PRE-STEADY-STATE KINETICS OF ESCHERICHIA-COLI ASPARTATE-AMINOTRANSFERASE CATALYZED-REACTIONS AND THERMODYNAMIC ASPECTS OF ITS SUBSTRATE-SPECIFICITY

The four half-transamination reactions [the pyridoxal form of Escherichia coli aspartate aminotransferase (AspAT) with aspartate or glutamate and the pyridoxamine form of the enzyme with oxalacetate or 2-oxoglutarate] were followed in a stopped-flow spectrometer by monitoring the absorbance change at either 333 or 358 nm. The reaction progress curves in all cases gave fits to a monophasic exponential process. Kinetic analyses of these reactions showed that each half-reaction is composed of the following three processes: (1) the rapid binding of an amino acid substrate to the pyridoxal form of the enzyme; (2) the rapid binding of the corresponding keto acid to the pyridoxamine form of the enzyme; (3) the rate determining interconversion between the two complexes. This mechanism was supported by the findings that the equilibrium constants for half- and overall-transamination reactions and the steady-state kinetic constants (Km and fecat) agreed well with the predicted values on the basis of the above mechanism using pre-steady-state kinetic parameters. The significant primary kinetic isotope effect observed in the reaction with deuterated amino acid suggests that the withdrawal of the α-proton of the substrates is rate determining. The pyridoxal form of E. coli AspAT reacted with a variety of amino acids as substrates.

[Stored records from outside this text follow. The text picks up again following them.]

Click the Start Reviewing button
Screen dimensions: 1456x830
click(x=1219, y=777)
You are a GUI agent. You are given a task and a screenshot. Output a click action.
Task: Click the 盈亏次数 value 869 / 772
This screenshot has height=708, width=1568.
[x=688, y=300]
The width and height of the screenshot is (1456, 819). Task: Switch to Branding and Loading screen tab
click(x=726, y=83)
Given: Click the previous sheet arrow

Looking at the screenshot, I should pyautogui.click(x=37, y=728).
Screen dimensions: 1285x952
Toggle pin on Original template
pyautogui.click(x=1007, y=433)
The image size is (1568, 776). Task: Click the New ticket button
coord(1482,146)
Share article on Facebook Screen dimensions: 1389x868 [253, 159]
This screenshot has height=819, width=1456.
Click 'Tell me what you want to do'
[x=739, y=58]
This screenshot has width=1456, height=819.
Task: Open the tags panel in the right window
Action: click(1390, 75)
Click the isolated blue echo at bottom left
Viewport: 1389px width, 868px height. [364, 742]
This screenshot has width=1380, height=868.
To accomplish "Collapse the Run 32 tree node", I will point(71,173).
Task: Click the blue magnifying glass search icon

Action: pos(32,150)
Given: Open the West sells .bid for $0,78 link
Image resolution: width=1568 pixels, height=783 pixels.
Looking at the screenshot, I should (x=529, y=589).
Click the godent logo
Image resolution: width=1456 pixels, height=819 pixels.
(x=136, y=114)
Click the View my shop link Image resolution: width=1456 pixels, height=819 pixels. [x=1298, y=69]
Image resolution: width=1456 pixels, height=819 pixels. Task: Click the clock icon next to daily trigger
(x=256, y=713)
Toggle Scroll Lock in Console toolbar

The Gibbs free energy difference between the transition state and the unbound state (unbound enzyme plus free substrate), as calculated from the pre-steady-state kinetic parameters, showed a linear relationship with the accessible surface area of amino acid substrate bearing an uncharged side chain. The substrate specificity of the E. coli enzyme was much broader than that of pig isoenzymes, reflecting some subtle but distinct difference in microenvironment accommodating the side chain of the substrate between E. coli and mammalian AspATs. © 1990, American Chemical Society.